Hi all,
I know that for training a spiking network using nengo.Converter, ‘‘the basic idea is to use a differentiable approximation of the spiking neurons during the training process, and the actual spiking neurons during inference’’.
But in the example provided in the user guide, (https://arxiv.org/pdf/1611.05141.pdf), it is working on some picture data, rather than time series.
So I an wondering how the nengo.Converter will train the network if the input shape is (batch size, time step, feature size) and time_step is greater than 1? I mean, in this case, what will be the differentiable approximation of this network? (as I personally think the approximation network cannot be dynamic) Will this input matrix been ‘thrown’ into the network ‘step by step’ or will the input layer be automatically ‘flattened’?
Thank you very much!
Hi @zhexin, and welcome to the Nengo forums!
I’m not entirely sure what you are referring to, as there is no Converter
object in Nengo (core).
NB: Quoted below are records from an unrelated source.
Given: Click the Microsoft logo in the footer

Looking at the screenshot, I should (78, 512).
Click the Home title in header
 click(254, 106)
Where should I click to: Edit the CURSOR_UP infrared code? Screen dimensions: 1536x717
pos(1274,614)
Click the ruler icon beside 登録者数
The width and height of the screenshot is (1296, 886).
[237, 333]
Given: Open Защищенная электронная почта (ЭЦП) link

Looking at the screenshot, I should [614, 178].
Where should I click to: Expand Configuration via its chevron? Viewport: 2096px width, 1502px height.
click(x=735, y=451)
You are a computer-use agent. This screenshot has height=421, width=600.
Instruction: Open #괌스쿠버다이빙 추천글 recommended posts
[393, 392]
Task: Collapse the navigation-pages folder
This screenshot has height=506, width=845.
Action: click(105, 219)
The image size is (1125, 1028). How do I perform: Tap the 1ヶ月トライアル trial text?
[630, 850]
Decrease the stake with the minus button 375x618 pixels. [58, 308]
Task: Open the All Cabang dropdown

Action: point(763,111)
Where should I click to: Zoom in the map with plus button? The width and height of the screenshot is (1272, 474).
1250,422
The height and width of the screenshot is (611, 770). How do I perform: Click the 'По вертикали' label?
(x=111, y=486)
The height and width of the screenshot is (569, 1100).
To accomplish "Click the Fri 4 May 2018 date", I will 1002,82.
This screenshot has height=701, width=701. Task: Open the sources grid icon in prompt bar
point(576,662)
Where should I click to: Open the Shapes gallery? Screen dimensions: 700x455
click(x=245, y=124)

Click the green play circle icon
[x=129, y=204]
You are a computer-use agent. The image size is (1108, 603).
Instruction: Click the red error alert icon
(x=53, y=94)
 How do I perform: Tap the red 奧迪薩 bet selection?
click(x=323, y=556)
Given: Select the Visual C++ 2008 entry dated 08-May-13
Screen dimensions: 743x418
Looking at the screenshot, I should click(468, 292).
I will assume you are referring to the nengo_dl.Converter
object? In which case, the typical use-case for the nengo_dl.Converter
is to convert a trained Tensorflow model into a spiking neuron model that can be run in Nengo (since Tensorflow doesn’t natively simulate or support spiking networks). In this process, the model is trained entirely in Tensorflow (or trained in Tensorflow using the NengoDL interface), and once the model has been trained to a satisfactory accuracy, it is converted (using the nengo_dl.Converter
) into a purely Nengo model that runs with spiking neurons.
Since the training is done with Tensorflow, the process of training the network to work with time series data (as opposed to static data) is the same in both Tensorflow and NengoDL. You can refer to our NengoDL LMU network example for a reference on how this is done. Note that for the network to be effective, you’ll need some sort of memory (e.g., LMU, LSTM) within the network.
I’m not entirely sure what you are asking here. For both the time-series and static data training processes, the differentiable approximation would be the same: the rate-based neuron model. If your network is configured to use the LIF neurons, then you can use the SoftLIF neuron model as per the paper.
It really depends on how you want to train the network, but both approaches are viable. If you want the network to work on the entire time-series at the same time (i.e., it has access to the whole time-series), then you can configure the input as one giant flattened matrix (or array). But, you can also have a network which is stateful that operates on the time-series data on each timestep, as is done in the LMU example.
What a nice answer! Thank you very much!